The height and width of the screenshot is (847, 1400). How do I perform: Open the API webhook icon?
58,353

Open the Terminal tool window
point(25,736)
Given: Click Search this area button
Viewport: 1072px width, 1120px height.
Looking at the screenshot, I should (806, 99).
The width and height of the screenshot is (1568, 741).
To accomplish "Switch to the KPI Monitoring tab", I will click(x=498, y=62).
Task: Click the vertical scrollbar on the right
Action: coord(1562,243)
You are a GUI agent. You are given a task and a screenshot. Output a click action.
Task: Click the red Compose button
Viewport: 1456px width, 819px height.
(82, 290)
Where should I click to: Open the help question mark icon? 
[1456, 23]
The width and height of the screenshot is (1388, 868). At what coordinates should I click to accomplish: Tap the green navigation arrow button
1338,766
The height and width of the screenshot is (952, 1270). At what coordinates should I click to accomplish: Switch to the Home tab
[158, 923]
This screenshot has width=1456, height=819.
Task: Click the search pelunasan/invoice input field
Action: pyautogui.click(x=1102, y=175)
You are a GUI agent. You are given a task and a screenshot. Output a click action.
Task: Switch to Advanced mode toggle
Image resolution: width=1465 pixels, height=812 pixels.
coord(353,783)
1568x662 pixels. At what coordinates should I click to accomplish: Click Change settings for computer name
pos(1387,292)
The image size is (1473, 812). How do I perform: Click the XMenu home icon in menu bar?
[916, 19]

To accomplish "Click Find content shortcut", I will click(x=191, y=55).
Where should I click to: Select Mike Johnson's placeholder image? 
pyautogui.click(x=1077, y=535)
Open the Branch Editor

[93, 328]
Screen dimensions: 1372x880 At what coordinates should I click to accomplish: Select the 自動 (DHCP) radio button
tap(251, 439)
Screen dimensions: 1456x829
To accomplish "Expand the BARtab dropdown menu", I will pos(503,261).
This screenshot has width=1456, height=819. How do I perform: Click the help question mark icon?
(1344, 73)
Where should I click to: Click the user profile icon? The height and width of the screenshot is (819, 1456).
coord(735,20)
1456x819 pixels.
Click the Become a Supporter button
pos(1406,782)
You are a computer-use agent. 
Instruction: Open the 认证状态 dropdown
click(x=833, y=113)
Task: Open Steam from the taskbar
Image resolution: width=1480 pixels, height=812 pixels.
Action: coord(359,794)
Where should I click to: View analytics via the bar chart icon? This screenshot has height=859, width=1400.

[Activity]:
Write out every record again, exactly as it was written.

[Completed task]:
The height and width of the screenshot is (847, 1400). How do I perform: Open the API webhook icon?
58,353

Open the Terminal tool window
point(25,736)
Given: Click Search this area button
Viewport: 1072px width, 1120px height.
Looking at the screenshot, I should (806, 99).
The width and height of the screenshot is (1568, 741).
To accomplish "Switch to the KPI Monitoring tab", I will click(x=498, y=62).
Task: Click the vertical scrollbar on the right
Action: coord(1562,243)
You are a GUI agent. You are given a task and a screenshot. Output a click action.
Task: Click the red Compose button
Viewport: 1456px width, 819px height.
(82, 290)
Where should I click to: Open the help question mark icon? 
[1456, 23]
The width and height of the screenshot is (1388, 868). At what coordinates should I click to accomplish: Tap the green navigation arrow button
1338,766
The height and width of the screenshot is (952, 1270). At what coordinates should I click to accomplish: Switch to the Home tab
[158, 923]
This screenshot has width=1456, height=819.
Task: Click the search pelunasan/invoice input field
Action: pyautogui.click(x=1102, y=175)
You are a GUI agent. You are given a task and a screenshot. Output a click action.
Task: Switch to Advanced mode toggle
Image resolution: width=1465 pixels, height=812 pixels.
coord(353,783)
1568x662 pixels. At what coordinates should I click to accomplish: Click Change settings for computer name
pos(1387,292)
The image size is (1473, 812). How do I perform: Click the XMenu home icon in menu bar?
[916, 19]

To accomplish "Click Find content shortcut", I will click(x=191, y=55).
Where should I click to: Select Mike Johnson's placeholder image? 
pyautogui.click(x=1077, y=535)
Open the Branch Editor

[93, 328]
Screen dimensions: 1372x880 At what coordinates should I click to accomplish: Select the 自動 (DHCP) radio button
tap(251, 439)
Screen dimensions: 1456x829
To accomplish "Expand the BARtab dropdown menu", I will pos(503,261).
This screenshot has width=1456, height=819. How do I perform: Click the help question mark icon?
(1344, 73)
Where should I click to: Click the user profile icon? The height and width of the screenshot is (819, 1456).
coord(735,20)
1456x819 pixels.
Click the Become a Supporter button
pos(1406,782)
You are a computer-use agent. 
Instruction: Open the 认证状态 dropdown
click(x=833, y=113)
Task: Open Steam from the taskbar
Image resolution: width=1480 pixels, height=812 pixels.
Action: coord(359,794)
Where should I click to: View analytics via the bar chart icon? This screenshot has height=859, width=1400.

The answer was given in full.